Revolution
Classical And Christian Conceptions
Revolution is an invention of Western modernity. In its generally understood meaning today, it was unknown in the ancient world. Nor was it understood in our sense in the European Middle Ages, or in the early modern period. It was only in the eighteenth century, with the American and French Revolutions, that the word revolution acquired its modern connotation of fundamental and far-reaching change.
The ancient Greeks certainly had their fill of violent politics; but they had no word for revolution, nothing that truly corresponds to our modern understanding of it. The commonest terms, used by both Thucydides (d. c. 401 B.C.E.) and Aristotle (384–322 B.C.E.), were metabole politeias ("change of constitution"), and metabole kai stasis ("change with uprising, change due to factional strife"). Plato in the Republic uses plain metabole ("change"), or occasionally a phrase such as neoterizein ten politeian, usually translated as "to revolutionize (or renew) the state." But this translation, with its connotation of purpose and novelty, is misleading. Plato (in book 8 of the Republic) is discussing the inevitable decline of the ideal state, first into a timocracy then, though a series of successively determined stages, into an oligarchy, a democracy, and so to tyranny. In this highly determinist pattern, there is no room for that consciously directed change that we associate with revolution.

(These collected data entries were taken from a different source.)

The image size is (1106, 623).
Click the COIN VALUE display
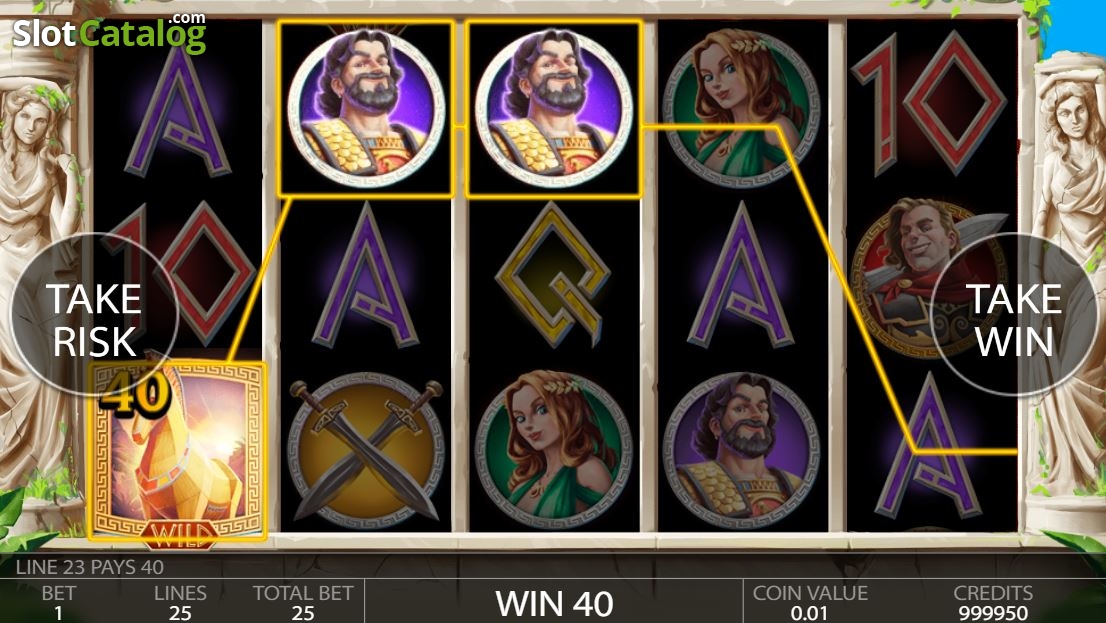(810, 603)
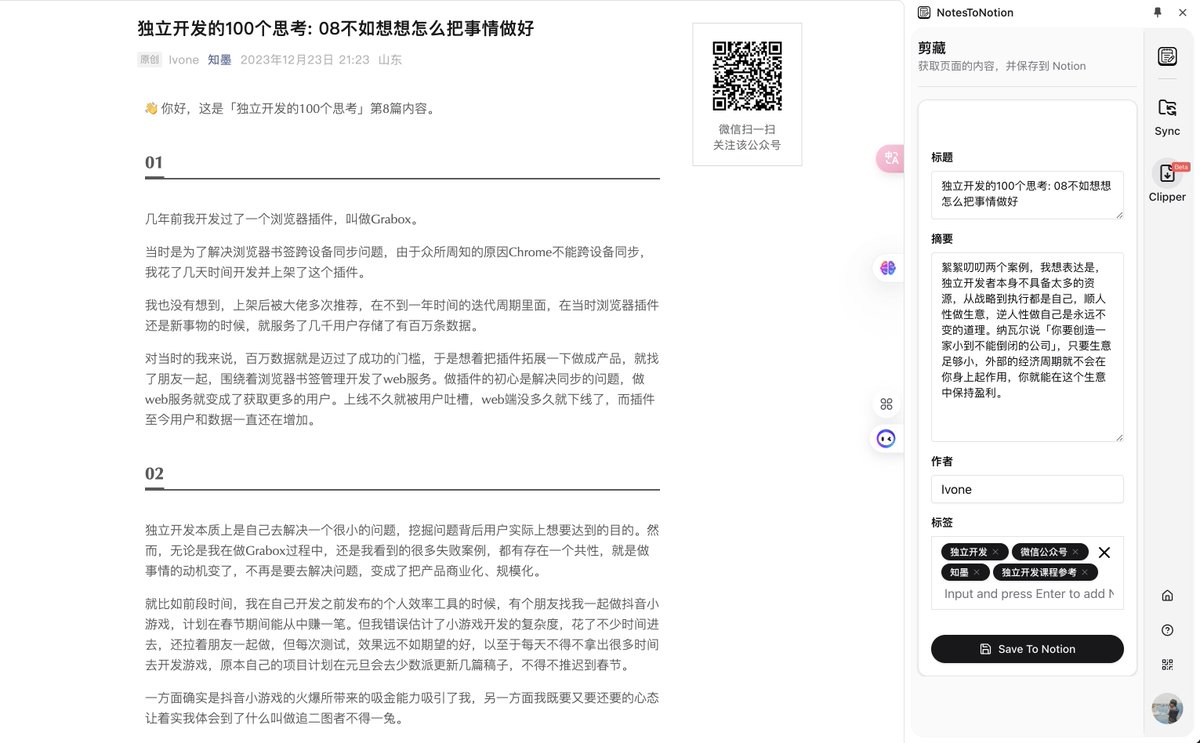
Task: Click the floating AI brain assistant icon
Action: (886, 267)

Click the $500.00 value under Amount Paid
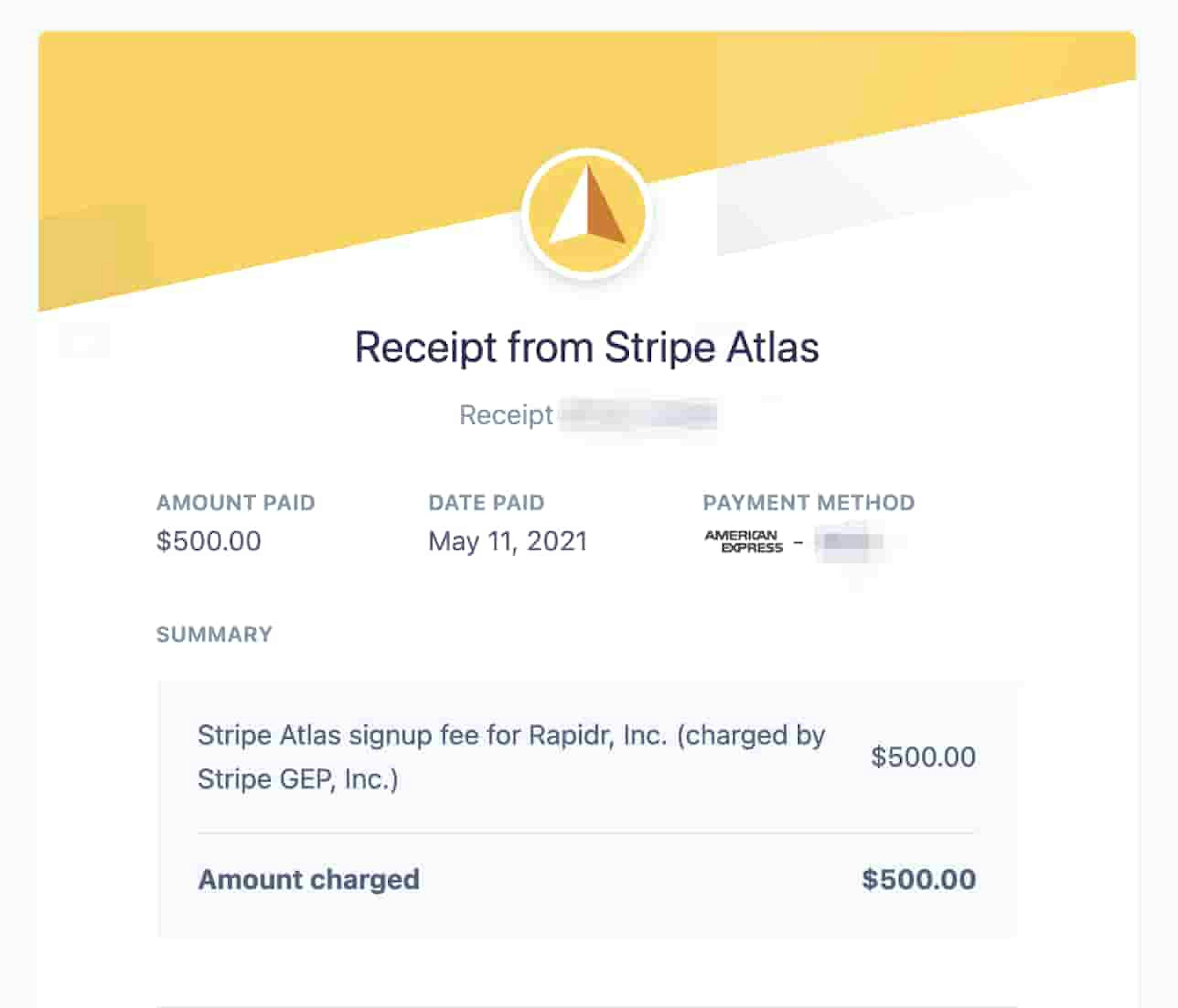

The problem indeed is largely one of translation. Stasis, for instance, is regularly rendered by modern translators as "revolution." Thus book 5 of Aristotle's Politics is generally treated as a discussion of causes of revolution, while Thucydides, in various parts of The Peloponnesian War, is usually held to have given a brilliant account of the revolutionary condition of the Greek city-states at the time of the war (e.g., book 3, ch. 5: "Practically the whole of the Hellenic world was convulsed.… Revolution broke out in city after city.").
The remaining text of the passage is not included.